Subito si parlò di disgrazia. Di fatale disattenzione. Poi, però, la tragedia ha riacceso le polemiche sullo stato di abbandono di quella stazione ferroviaria. “C’è stata una evidente sbadataggine di Riccardo – spiega Luigi Brando, padre del 18enne – ciò non esclude, però, responsabilità di chi non ha mai effettuato alcuna custodia per quella stazione, prigioniera del degrado più assoluto”.
Il dolore ha lasciato spazio ad inquietanti retroscena. “I sottopassaggi ci sono ma nessuno li usa perché sono fetidi ed infestati da topi ed altri animali– denunciano i residenti di Ponte Riccio- . Ogni giorno gli studenti e gli altri pendolari che utilizzano quello scalo attraversano i binari allo stesso modo di quel ragazzo. Prima o poi doveva succedere”. Non basta però quella denuncia. E’ ancora poco, troppo poco. In casa Brando stanno ancora aspettando. Non quel figlio che è uscito di casa quella mattina di fine settembre e non è più ritornato. No, due poveri genitori, con il cuore spezzato attendono un briciolo di verità. E di giustizia. “Quella stazione è fatiscente, lo ammettano le Ferrovie dello Stato. Nostro figlio è morto, nessuno ce lo ridarà indietro: altre tragedie come questa non devono, però, verificarsi di nuovo. Intervenga chi può. Al più presto”. Luigi Brando, 57 anni, disoccupato, ricorda tutti i momenti di quel 26 settembre 2003. “Ogni volta che se ne parla rivivo quella tragedia e il dolore si riaccende”. Ma il desiderio di sapere è forte. “Non vogliamo vendetta, ci basta sapere cosa è capitato a Riccardo. Vogliamo sapere perché non c’era nessuno a custodire i binari, dov’era il capostazione, perché la campanella dell’Eurostar non è suonata, come mai il sottopassaggio era inagibile. Vogliamo sapere per quale ragione nessuno ci ha informati della disgrazia, come mai né un medico né un magistrato ha esaminato il corpo di nostro figlio sul posto, perché il cadavere è restato a terra quattro ore, per quale motivo non ce lo hanno fatto vedere. Vogliamo la verità, nient’altro”. La giornata è cupa, la pioggia cade a tratti dal cielo grigio. È lo specchio del cuore di un padre disperato. “Papà ha saputo della tragedia al telegiornale – spiega Roberto, 16 anni, fratello di Riccardo, con il quale condivideva la stanza -. Io ero con mia madre alla stazione: Riccardo era in ritardo, siamo andati a prenderlo. C’era tanta gente, pensavo ad uno sciopero. Poi la notizia…”. Angela Di Fuzio, la mamma, 48 anni ancora da compiere, è andata al cimitero. Il giovane riposa dietro una lapide di marmo bianco del camposanto di Fuorigrotta. “Era il terzo giorno che prendeva la metropolitana – aggiunge Renato, 32 anni, il più grande dei figli Brando- . E’ assurdo quello che è successo. Mio fratello non era uno sprovveduto. Qualcuno deve rispondere di questa disgrazia”.

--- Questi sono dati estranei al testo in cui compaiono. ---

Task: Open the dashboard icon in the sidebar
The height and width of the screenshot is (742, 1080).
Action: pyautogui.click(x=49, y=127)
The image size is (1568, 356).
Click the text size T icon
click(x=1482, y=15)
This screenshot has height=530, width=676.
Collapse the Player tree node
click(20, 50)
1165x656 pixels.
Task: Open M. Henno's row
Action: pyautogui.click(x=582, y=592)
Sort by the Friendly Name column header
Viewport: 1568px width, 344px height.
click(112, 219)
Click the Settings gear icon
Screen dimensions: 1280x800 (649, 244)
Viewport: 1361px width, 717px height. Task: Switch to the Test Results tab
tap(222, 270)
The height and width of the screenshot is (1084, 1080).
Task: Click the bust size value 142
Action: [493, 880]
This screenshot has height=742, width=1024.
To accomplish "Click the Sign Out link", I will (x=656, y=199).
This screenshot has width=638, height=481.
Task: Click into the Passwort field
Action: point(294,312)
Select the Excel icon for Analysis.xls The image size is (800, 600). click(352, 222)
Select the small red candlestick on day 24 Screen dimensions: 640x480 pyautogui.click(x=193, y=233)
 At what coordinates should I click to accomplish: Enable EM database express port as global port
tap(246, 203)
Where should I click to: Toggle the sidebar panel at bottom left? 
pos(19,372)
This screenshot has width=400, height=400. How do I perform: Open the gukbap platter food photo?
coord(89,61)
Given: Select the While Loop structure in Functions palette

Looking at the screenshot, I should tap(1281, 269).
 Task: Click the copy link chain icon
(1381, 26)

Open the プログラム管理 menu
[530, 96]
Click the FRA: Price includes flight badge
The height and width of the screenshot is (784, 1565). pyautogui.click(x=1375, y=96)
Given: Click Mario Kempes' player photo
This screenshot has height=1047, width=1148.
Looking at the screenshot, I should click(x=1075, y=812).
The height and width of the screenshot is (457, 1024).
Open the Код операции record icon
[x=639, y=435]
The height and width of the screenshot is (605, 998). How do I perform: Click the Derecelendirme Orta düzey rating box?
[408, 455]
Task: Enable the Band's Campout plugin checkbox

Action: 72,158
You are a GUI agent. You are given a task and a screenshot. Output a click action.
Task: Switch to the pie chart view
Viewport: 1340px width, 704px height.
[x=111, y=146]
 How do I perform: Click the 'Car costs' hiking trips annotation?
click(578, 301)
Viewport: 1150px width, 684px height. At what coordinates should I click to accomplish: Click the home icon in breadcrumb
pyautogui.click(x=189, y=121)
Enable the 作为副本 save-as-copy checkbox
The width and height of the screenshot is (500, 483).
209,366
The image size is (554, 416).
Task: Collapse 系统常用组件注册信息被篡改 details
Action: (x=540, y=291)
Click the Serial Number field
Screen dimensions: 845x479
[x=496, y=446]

Il vecchio padre scuote la testa. “Quella stazione va messa in sicurezza, non deve accadere più quello che è accaduto a mio figlio”. Ma la sua non è rassegnazione. “Ho consultato gli avvocati, faremo causa alle Ferrovie. Ci sono diversi testimoni”. Nasce così la determinazione di continuare a combattere. “Per dare un po’ di pace alla sua anima – dice -. Perché fino a quando non si saprà quello che è successo non penso che Riccardo potrà riposare tranquillo. Non importa se ad ogni tappa di questo calvario senza fine il cuore sembra spezzarsi”.